Gemi baixinho, no fundo da garganta. Em geral, quando uma mulher encostava na minha moto, ficava furiosa mas, de alguma forma, ver Pêssegos fazer isso me deixava de boca seca e pau duro.
- Você entende de motos - constatei.
- Não muito - disse ela, dando de ombros. Brunna encostou no guidão e eu lambi os lábios - Eu andava de vez em quando com meu pai, quando íamos para a praia nas férias, duas vezes por ano. Era minha época preferida com ele.
- Se você um dia... - apontei para a moto, sem palavras - Podemos. A praia não é tão longe.
Esfreguei uma mão na outra, como se isso pudesse explicar o que estava tentando dizer tão inarticuladamente.
- Um dia, talvez - murmurou ela.
- Vou cobrar de você.
O celular dela começou a tocar em seu bolso, estragando o momento.
- Vejo você no sábado - disse ela, afastando-se.
Passei a mão no peito, onde uma animação quente envolvia meus pulmões.
- Pode crer.
(....)
Na noite de sexta, Harry e Giovanna foram até meu apartamento para entreter-me com aquela balela usual sobre a reabilitação e sobre estar no espírito certo para fazer uma "contribuição valiosa à sociedade". Tive que reconhecer que não estava sendo tão ruim quanto temia. Ficamos em meu apartamento tomando café e discutindo meu trabalho na oficina, meus treinamentos com Niall e a terapia de controle da raiva que ainda precisava começar. Harry, enrolou por quase uma hora até tocar no assunto das aulas na biblioteca. Respondi às perguntas, contente por Giovanna ter recebido os relatórios de Pêssegos detalhando o progresso que tinha feito, enquanto me esquivava das encaradas desconfiadas de Harry.

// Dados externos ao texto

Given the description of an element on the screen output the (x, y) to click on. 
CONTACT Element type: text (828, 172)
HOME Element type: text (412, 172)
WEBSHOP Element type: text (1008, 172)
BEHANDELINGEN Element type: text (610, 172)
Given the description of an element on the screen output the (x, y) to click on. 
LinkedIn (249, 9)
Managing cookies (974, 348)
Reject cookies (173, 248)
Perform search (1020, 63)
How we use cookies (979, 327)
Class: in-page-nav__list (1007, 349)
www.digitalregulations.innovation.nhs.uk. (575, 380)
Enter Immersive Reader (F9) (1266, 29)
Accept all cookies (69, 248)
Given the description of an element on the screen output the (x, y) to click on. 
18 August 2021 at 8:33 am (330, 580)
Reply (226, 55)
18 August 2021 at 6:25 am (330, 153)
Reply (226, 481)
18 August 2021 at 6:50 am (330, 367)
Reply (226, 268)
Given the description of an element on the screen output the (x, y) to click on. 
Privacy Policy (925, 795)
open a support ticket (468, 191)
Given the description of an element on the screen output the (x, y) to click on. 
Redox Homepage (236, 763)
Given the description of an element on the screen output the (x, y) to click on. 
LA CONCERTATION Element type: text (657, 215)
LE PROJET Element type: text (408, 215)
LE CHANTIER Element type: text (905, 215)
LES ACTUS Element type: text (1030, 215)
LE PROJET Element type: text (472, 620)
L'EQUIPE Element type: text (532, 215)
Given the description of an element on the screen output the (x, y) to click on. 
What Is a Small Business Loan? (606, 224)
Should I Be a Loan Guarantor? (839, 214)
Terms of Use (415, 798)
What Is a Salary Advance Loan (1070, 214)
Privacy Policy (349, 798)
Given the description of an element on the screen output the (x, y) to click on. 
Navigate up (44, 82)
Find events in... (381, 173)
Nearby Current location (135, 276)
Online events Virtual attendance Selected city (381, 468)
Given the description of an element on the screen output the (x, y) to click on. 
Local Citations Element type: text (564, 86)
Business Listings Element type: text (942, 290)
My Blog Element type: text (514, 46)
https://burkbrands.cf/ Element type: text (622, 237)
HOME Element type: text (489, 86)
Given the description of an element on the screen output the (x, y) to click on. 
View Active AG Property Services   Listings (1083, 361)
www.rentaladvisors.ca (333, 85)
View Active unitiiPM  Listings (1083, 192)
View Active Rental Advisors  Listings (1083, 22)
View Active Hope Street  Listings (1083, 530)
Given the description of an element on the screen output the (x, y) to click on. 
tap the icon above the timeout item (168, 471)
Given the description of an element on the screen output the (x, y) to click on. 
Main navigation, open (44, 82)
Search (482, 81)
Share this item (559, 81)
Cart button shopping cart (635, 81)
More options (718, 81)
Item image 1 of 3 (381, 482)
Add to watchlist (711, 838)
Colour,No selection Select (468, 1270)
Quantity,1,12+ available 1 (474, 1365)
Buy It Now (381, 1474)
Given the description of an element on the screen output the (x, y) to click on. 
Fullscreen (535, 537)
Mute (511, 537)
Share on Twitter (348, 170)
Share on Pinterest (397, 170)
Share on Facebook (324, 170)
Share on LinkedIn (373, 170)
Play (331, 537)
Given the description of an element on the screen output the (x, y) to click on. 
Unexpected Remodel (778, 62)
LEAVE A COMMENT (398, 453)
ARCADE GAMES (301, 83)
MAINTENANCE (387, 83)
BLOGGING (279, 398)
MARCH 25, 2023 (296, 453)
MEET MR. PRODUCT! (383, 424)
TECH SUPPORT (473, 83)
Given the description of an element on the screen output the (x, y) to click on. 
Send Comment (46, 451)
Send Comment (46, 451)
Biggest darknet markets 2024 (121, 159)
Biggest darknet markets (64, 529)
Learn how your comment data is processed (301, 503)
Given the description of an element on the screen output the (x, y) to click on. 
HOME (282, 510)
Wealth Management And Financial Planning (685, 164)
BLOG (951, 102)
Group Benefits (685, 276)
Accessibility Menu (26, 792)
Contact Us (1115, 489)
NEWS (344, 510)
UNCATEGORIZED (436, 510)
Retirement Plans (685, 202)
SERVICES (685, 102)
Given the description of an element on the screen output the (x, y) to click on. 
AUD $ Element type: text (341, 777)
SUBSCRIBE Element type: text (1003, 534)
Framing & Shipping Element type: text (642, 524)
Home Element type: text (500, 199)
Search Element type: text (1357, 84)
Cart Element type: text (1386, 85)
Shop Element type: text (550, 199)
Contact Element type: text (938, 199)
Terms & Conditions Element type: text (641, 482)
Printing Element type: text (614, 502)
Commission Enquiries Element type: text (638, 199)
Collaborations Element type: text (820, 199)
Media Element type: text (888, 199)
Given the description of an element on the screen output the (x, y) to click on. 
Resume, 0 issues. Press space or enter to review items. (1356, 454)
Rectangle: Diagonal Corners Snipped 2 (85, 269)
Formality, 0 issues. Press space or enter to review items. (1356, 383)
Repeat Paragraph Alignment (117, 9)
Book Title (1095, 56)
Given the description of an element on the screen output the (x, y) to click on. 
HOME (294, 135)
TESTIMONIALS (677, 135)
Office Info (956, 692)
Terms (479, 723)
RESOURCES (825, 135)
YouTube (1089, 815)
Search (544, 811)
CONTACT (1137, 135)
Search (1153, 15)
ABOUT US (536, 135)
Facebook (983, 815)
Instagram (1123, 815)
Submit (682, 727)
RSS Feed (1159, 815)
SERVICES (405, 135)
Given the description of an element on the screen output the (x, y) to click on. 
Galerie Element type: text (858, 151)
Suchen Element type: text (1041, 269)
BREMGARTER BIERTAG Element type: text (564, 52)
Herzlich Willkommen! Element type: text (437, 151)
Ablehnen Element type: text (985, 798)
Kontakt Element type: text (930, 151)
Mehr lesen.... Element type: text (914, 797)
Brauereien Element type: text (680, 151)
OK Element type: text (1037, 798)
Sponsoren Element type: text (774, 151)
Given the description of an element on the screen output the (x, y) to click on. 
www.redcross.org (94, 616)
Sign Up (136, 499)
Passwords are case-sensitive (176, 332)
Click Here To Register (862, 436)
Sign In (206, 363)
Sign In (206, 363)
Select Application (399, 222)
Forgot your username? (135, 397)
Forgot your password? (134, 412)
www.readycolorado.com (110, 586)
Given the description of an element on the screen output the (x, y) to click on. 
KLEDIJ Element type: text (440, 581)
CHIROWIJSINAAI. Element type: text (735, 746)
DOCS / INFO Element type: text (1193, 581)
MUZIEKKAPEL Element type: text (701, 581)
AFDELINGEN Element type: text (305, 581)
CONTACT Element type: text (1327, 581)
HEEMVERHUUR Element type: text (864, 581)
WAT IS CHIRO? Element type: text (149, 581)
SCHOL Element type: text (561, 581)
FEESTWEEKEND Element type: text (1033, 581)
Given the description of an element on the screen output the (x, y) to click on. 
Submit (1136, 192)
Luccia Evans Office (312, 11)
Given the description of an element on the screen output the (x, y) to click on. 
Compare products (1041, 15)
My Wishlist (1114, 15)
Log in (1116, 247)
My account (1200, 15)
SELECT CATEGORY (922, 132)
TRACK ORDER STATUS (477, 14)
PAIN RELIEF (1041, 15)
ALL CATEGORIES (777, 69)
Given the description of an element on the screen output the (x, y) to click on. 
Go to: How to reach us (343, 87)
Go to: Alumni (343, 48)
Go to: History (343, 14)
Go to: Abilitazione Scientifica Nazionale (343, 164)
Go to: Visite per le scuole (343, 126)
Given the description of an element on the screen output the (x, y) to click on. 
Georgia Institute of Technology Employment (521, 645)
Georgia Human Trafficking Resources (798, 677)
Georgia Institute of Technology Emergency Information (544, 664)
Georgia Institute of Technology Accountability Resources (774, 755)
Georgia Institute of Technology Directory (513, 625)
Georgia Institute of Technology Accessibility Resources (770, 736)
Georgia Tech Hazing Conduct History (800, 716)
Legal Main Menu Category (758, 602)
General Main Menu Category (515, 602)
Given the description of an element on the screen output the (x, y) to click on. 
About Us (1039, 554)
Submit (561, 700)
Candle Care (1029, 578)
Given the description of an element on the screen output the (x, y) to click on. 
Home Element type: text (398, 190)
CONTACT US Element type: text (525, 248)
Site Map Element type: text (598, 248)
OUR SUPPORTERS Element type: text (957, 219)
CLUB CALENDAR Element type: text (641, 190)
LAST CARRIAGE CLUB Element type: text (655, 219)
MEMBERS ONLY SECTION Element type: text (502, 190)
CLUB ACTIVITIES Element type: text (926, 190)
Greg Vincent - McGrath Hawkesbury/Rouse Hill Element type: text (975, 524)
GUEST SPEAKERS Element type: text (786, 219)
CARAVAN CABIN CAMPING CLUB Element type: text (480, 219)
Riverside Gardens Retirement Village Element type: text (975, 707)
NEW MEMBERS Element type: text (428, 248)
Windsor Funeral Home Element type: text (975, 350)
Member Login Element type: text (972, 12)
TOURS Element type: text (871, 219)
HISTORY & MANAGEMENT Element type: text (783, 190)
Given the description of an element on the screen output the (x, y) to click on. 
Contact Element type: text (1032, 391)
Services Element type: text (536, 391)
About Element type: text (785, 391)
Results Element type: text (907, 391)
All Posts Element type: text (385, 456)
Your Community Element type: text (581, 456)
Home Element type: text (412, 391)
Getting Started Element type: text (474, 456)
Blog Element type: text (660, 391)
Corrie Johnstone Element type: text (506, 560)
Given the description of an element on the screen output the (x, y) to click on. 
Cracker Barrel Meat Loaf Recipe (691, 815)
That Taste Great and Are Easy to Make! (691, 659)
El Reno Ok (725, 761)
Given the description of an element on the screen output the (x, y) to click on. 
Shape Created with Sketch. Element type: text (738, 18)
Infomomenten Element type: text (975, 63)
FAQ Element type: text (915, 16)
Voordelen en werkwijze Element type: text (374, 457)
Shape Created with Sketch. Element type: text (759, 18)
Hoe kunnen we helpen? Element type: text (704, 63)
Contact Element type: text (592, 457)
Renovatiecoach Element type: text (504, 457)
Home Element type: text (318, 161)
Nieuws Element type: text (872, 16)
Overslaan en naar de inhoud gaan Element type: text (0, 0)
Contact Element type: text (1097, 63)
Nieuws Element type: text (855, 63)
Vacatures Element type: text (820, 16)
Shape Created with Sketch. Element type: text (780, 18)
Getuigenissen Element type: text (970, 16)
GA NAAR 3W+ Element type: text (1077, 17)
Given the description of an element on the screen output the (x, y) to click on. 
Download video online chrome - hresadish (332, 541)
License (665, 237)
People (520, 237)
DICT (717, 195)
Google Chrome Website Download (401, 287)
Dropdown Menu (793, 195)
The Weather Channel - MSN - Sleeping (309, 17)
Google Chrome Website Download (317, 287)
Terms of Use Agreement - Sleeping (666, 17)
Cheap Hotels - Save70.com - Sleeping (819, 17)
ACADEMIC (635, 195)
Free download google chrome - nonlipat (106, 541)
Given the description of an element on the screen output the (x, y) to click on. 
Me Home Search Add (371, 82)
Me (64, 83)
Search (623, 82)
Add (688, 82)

- Então - Harry deu uma olhada para a porta do banheiro, onde Giovanna tinha acabado de entrar - Está tudo bem entre você e a Srta. Gonçalves?
- Sim - respondi, dando de ombros - Está tudo bem. Muito bem, por sinal - sorri - As aulas são... interessantes e fazemos muita coisa.
Ele inclinou a cabeça.
- E você está se comportando?
- É claro que estou me comportando. Por que não estaria?
Harry largou o café.
- Não foi isso que eu quis dizer, Ludmilla A Srta. Gonçalves já declarou, nos relatórios dela, que a sua atitude melhorou muito - fiquei um pouco surpresa com isso, considerando o que tinha acontecido com aquele gordo babaca e sua própria falta de educação - Ludmilla. Eu quis dizer... - ele abaixou a voz antes de continuar - Eu quis saber se vocês estão conseguindo prosseguir com as aulas numa boa, sendo só vocês duas.
Tentei encará-lo, mas apenas fitei as meias dos meus próprios pés.
- Não sou idiota, Harry.
- Eu sei que não - concordou ele - Mas você precisa entender as consequências de, você sabe, se... Se alguma coisa... - divagou ele - O contrato de não confraternização que ela assinou...
- Eu sei.
Sabia que Harry tinha visto em primeira mão a química entre mim e Brunna. Fiquei olhando para ele, lembrando silenciosamente o limite que me separava de minha professora. Por mais indefinido que tivesse se tornado, sabia que não deveria cruzá-lo. Mas estava disposta a ignorar as regras para ter Pêssegos para mim.